Decision matrix: ML6 vs Imaginary Cloud
| Your situation | Recommended choice |
|---|---|
| You need full-ownership delivery on a defined project scope | ML6 |
| You need a large dedicated team for an ongoing programme | ML6 |
| Your budget is at the lower end | Imaginary Cloud |
| You need specialist depth in a specific vertical | ML6 |
| You need staff augmentation or team extension | Neither; consider alternatives that offer staff aug |
| You need consulting before committing to a build | ML6 |
Use case fit: ML6 vs Imaginary Cloud
| Use case | ML6 fit | Imaginary Cloud fit | Winner |
|---|---|---|---|
| Building enterprise-scale MLOps pipelines | Strong | Limited | ML6 |
| Deploying computer vision for manufacturing quality control | Strong | Limited | ML6 |
| AI-enabled consumer product design and development | Limited | Strong | Imaginary Cloud |
| Custom software with embedded ML recommendation features | Limited | Strong | Imaginary Cloud |
| Fixed-price build | Limited | Limited | Both equally |
| Staff augmentation | Limited | Limited | Both equally |
Verdict: ML6 vs Imaginary Cloud
ML6 (4.7/5) is the stronger overall choice for most Machine Learning Development projects. Official OpenAI Services Partner status combined with over a decade of pure-play ML engineering focus. It is best for enterprises needing production MLOps infrastructure and multi-cloud AI engineering at scale.
Imaginary Cloud (4.0/5) is the better choice when companies wanting ML capabilities delivered alongside strong product design and UX engineering. If your situation matches those criteria, Imaginary Cloud is a competitive option.
Related comparisons
ML6 vs Imaginary Cloud FAQ
Is ML6 better than Imaginary Cloud?
ML6 (4.7/5) scores higher overall, but "better" depends on your use case. ML6 is better for enterprises needing production MLOps infrastructure and multi-cloud AI engineering at scale. Imaginary Cloud is better for companies wanting ML capabilities delivered alongside strong product design and UX engineering.
How do ML6 and Imaginary Cloud differ in pricing?
ML6 uses dedicated team, fixed project, retainer pricing with a minimum engagement of $40K. Imaginary Cloud uses fixed project, dedicated team pricing with a minimum engagement of $20K. Neither firm publishes a full rate card; a discovery call is required for project-specific quotes.
Which is better for enterprise: ML6 or Imaginary Cloud?
ML6 is the larger team and typically the better enterprise-scale choice. For very large programmes, verify team size and compliance coverage directly with each company before shortlisting.

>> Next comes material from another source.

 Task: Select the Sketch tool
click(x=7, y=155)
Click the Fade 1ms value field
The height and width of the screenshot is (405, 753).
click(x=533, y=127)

What are the main differences between ML6 and Imaginary Cloud?
ML6's primary differentiator is: official openai services partner status combined with over a decade of pure-play ml engineering focus. Imaginary Cloud's primary differentiator is: design-led software development studio with ai positioned as a first-class capability, not an afterthought. They also differ in team size (51–200 vs 51–200), minimum engagement ($40K vs $20K), and primary industries served (Enterprise, Financial Services vs SaaS, Fintech).
Last reviewed: July 2026. Verify all details directly with each company before making a decision.